▸ GEZEIGTER TEXTAUSZUG:

Neu im Kino/Filmkritik: „Spider-Man: Across the Spider-Verse“ in den nächsten Film

Juni 3, 2023

Fünf Jahre nach seinem ersten Auftritt in „Spider-Man: A new Universe“ (Spider-Man: Into the Spider-Verse) ist Miles Morales zurück. Der in Brooklyn lebende Sohn afroamerikanischer und puertorikanischer Eltern wurde damals, nach dem Tod von ‚Spider-Man‘ Peter Parker, zu Spider-Man. Der Film war bei den Kritikern, den Fans und dem Publikum ein Riesenerfolg. Es war auch der erste Kino-Animationsfilm mit dem Superhelden und er etablierte im Kino gelungen die Idee des Multiverse. In den Comics war die Idee, dass es verschiedene parallele Welten gibt, in denen die Superhelden ähnliche Erlebnisse haben, aber auch ganz andere Erlebnisse haben können und sie bei einigen Gemeinsamkeiten doch verschiedene Personen sind, schon lange etabliert. Aber halt noch nicht im Kino.

Ausgehend von dieser Idee des Mulitverse gibt es viele Spider-Men, die alle über die bekannten Spinnenfähigkeiten verfügen und in der Nachbarschaft gegen Bösewichter kämpfen. Sie haben verschiedene Geschlechter und Hautfarben. Sie verhalten sich teils verschieden und sie können verschieden alt sein. Es kann auch sein, dass ein Spider-Man in einer Welt gestorben, aber in einer anderen Welt noch lebendig ist. Und es gibt bestimmte Ereignisse, wie der Tod einer bestimmten Person, die immer eintreten. Diese Idee des Mulitverse, die inzwischen auch im Marvel Cinematic Universe (MCU) (also den Marvel-Realfilmen) etabliert ist, führt im MCU zu einem ermüdenden Anything Goes. Im Spider-Verse führt sie dagegen, jedenfalls in „Beyond the Spider-Verse“, zu der Frage, welche Ereignisse unvermeidbar sind, welche nicht und ob unvermeidbare Ereignisse nicht doch verhindert werden können. Oder, anders gesagt: Kann das vorherbestimmte Schicksal geändert werden? Beantwortet wird, soviel kann verraten werden, diese Frage in diesem Film noch nicht.

Bevor Miles Morals sich mit der Frage der Vorherbestimmung beschäftigt, kämpft er in „Across the Spider-Verse“ erst einmal gegen Dr. Jonathan Ohnn. Als Bösewicht The Spot kann er mühelos zwischen Orten und Welten wechseln. Die erste Begegnung von Miles und The Spot ist purer Slapstick. Und er trifft Gwen Stacy wieder. Sie ist, in einer anderen Welt, Spider-Woman und sie versucht sich als Schlagzeugerin in einer Rockband. Gemeinsam besuchen Gwen und Miles andere Welten, lernen andere Spider-Men kennen, kämpfen gegen andere Spider-Men und miteinander gegen Bösewichter.

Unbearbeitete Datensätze
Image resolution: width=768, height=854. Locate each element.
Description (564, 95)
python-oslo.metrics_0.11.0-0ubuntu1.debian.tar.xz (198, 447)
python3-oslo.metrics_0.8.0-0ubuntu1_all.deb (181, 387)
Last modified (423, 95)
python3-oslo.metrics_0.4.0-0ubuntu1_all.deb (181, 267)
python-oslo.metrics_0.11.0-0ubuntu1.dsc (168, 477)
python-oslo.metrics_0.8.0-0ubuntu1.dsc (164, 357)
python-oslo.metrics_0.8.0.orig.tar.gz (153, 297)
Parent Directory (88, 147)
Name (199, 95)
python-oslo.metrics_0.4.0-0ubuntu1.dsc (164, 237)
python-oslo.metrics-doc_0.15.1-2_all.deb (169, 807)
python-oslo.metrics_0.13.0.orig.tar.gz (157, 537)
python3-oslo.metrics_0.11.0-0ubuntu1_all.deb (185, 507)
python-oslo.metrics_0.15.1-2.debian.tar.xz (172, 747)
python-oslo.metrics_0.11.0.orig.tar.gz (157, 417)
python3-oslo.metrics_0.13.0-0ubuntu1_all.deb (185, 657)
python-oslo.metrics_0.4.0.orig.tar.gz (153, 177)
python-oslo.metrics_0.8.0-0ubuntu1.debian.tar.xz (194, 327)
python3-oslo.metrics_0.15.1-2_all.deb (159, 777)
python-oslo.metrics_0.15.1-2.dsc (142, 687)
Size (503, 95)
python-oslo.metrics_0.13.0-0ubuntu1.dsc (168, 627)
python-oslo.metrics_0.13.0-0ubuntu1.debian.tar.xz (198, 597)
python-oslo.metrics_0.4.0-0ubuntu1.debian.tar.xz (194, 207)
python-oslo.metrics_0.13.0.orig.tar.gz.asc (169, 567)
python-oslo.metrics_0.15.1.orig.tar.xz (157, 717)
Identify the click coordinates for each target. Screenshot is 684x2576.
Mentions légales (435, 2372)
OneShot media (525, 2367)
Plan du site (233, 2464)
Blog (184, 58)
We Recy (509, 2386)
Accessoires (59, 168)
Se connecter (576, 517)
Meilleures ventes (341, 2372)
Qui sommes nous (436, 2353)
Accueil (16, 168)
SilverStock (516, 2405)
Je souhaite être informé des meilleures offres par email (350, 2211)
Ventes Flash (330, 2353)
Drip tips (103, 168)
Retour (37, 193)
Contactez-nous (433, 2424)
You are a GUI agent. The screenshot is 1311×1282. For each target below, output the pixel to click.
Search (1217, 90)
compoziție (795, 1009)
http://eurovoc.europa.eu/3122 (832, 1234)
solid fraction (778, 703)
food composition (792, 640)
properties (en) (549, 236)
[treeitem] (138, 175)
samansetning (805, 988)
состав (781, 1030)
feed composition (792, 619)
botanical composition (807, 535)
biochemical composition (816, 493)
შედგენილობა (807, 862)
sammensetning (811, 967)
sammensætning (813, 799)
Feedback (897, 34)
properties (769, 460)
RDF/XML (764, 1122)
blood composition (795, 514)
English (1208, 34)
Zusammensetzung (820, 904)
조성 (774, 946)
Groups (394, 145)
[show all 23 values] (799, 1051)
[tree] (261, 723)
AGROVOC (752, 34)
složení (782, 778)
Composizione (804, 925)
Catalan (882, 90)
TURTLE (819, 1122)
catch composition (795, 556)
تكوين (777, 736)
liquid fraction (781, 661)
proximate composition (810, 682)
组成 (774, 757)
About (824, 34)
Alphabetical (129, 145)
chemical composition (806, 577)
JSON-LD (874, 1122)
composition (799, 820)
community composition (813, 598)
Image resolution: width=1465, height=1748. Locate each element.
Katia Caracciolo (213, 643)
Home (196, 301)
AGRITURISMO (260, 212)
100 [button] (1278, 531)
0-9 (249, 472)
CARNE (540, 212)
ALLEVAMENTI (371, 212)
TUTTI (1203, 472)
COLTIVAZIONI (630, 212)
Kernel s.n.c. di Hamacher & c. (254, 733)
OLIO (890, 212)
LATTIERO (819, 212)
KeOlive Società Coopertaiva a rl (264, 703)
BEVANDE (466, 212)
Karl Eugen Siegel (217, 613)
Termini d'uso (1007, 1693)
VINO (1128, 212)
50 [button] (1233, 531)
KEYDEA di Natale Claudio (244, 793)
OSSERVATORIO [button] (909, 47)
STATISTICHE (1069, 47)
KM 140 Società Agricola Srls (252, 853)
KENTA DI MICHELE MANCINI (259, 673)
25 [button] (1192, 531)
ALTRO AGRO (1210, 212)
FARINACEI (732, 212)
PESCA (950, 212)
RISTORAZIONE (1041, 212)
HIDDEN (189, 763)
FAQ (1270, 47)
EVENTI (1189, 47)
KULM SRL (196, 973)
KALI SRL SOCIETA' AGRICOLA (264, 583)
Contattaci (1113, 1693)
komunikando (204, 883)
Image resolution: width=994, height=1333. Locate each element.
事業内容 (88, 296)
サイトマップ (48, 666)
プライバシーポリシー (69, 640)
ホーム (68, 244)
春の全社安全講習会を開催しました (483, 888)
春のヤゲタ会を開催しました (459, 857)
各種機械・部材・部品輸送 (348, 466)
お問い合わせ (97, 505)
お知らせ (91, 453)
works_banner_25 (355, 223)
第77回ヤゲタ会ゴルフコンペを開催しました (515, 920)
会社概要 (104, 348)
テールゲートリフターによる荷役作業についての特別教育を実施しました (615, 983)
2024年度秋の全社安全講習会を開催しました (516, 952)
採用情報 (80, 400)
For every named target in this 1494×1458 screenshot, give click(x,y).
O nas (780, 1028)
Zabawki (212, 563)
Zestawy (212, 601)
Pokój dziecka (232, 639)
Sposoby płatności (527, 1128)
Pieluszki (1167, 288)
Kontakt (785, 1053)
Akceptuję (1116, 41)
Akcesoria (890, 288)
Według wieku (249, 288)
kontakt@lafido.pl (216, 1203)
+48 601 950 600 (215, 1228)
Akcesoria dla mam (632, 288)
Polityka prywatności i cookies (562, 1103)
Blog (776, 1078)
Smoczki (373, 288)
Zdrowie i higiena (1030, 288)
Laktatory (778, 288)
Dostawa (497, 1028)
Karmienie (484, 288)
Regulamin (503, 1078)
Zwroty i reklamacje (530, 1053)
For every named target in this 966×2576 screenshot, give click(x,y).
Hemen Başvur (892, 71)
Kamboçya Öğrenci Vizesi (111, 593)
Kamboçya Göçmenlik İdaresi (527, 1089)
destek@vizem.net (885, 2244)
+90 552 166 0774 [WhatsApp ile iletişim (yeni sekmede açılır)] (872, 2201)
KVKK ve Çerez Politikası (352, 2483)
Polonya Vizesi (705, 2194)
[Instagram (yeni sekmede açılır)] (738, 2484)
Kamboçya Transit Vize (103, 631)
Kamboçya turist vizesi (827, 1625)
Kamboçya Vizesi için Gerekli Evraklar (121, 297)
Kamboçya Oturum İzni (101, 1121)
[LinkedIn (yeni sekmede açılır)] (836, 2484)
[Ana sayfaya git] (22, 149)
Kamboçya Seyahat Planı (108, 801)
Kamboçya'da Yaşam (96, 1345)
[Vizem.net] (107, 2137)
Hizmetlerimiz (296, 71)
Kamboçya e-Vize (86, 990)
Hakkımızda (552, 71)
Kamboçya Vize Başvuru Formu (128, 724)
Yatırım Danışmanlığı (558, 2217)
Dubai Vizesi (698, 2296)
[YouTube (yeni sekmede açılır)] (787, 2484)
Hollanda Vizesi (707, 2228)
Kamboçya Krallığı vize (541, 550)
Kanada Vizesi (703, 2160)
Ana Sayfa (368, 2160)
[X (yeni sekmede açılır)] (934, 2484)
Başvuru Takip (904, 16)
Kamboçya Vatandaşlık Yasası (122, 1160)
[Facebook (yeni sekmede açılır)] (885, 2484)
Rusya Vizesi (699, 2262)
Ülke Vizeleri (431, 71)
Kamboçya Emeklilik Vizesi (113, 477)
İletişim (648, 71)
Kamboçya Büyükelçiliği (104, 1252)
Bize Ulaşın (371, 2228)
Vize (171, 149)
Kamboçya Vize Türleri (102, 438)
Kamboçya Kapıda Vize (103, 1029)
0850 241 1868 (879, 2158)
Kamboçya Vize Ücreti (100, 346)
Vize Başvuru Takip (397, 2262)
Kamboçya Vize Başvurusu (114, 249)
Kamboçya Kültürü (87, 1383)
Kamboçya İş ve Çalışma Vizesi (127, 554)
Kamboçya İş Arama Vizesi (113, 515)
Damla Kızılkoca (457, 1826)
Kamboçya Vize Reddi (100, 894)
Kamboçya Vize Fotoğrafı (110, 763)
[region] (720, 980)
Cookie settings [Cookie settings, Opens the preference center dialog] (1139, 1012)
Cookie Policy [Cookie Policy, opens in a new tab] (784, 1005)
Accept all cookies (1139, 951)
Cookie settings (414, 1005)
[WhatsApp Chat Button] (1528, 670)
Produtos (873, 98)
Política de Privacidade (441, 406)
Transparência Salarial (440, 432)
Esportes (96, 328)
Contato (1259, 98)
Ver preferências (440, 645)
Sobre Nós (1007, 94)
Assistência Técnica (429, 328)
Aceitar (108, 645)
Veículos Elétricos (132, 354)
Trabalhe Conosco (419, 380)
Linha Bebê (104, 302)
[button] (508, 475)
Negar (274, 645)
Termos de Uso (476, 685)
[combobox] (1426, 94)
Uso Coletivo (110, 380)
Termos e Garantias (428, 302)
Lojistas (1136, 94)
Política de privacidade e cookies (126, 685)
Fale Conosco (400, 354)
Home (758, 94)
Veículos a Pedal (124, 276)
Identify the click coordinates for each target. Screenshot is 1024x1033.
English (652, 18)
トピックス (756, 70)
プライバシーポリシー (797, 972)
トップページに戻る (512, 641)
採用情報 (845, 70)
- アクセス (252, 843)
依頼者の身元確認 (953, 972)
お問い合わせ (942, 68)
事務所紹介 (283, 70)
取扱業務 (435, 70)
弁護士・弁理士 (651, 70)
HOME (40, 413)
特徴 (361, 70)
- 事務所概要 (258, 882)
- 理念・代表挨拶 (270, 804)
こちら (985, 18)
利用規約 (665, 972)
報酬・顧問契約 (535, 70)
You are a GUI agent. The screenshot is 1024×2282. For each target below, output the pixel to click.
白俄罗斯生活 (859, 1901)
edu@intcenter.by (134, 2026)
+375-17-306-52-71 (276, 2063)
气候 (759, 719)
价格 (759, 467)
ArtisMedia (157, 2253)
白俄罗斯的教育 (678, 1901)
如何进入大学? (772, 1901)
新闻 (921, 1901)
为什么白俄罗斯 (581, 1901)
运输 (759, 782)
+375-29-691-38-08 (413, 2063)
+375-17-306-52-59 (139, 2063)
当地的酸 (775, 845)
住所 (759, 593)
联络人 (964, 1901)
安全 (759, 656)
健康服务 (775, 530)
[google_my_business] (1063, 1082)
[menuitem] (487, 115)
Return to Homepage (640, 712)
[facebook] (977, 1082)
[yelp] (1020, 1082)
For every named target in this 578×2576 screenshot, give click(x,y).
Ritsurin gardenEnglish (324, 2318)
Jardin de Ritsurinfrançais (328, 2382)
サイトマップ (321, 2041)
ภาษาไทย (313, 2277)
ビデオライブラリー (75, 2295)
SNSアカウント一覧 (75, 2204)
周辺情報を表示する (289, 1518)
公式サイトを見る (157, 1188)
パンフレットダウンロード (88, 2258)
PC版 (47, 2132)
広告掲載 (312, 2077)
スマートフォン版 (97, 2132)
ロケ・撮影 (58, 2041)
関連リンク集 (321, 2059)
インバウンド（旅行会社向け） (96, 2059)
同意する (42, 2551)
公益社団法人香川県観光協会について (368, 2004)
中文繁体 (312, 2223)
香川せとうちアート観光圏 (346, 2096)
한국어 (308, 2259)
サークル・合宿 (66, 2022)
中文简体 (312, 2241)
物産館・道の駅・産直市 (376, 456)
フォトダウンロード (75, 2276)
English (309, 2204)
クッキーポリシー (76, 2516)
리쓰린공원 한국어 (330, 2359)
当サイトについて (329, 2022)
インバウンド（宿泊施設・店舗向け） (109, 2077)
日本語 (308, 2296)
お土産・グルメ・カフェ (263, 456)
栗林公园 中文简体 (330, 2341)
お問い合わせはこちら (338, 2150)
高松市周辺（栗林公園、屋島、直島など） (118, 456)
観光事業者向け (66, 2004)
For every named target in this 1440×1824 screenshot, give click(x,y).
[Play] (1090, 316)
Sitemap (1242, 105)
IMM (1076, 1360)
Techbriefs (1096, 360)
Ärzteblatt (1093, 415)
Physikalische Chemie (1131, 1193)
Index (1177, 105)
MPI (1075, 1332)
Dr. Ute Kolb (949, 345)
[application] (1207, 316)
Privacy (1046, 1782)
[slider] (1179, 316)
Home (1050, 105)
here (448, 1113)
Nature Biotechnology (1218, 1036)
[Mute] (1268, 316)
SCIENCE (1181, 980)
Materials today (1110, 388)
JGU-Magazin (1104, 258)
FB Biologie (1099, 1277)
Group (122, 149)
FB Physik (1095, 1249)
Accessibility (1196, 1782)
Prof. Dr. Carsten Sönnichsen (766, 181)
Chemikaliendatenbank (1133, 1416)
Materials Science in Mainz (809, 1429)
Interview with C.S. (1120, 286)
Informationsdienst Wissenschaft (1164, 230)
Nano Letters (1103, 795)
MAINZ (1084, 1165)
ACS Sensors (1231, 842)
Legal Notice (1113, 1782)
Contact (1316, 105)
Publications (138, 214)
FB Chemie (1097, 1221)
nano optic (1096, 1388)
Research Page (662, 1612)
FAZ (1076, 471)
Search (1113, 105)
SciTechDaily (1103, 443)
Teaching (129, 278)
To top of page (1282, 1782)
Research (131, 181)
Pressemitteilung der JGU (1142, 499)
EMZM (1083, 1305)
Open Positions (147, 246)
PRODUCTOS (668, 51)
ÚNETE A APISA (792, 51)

▸ ZU BEARBEITENDE AUFGABEN:
a) Als was versucht sich Gwen Stacy laut der Filmkritik in ihrer Welt?
b) Aus der Filmkritik ist alles von „Bevor Miles Morals“ bis hinunter zu „miteinander gegen Bösewichter.“ wortgetreu abzuschreiben.
Die Auflistung ist eigenständiges Material und gehört nicht zur Filmkritik.

▸ LÖSUNGEN IM ÜBERBLICK:
a) Als Schlagzeugerin in einer Rockband.

b)
Bevor Miles Morals sich mit der Frage der Vorherbestimmung beschäftigt, kämpft er in „Across the Spider-Verse“ erst einmal gegen Dr. Jonathan Ohnn. Als Bösewicht The Spot kann er mühelos zwischen Orten und Welten wechseln. Die erste Begegnung von Miles und The Spot ist purer Slapstick. Und er trifft Gwen Stacy wieder. Sie ist, in einer anderen Welt, Spider-Woman und sie versucht sich als Schlagzeugerin in einer Rockband. Gemeinsam besuchen Gwen und Miles andere Welten, lernen andere Spider-Men kennen, kämpfen gegen andere Spider-Men und miteinander gegen Bösewichter.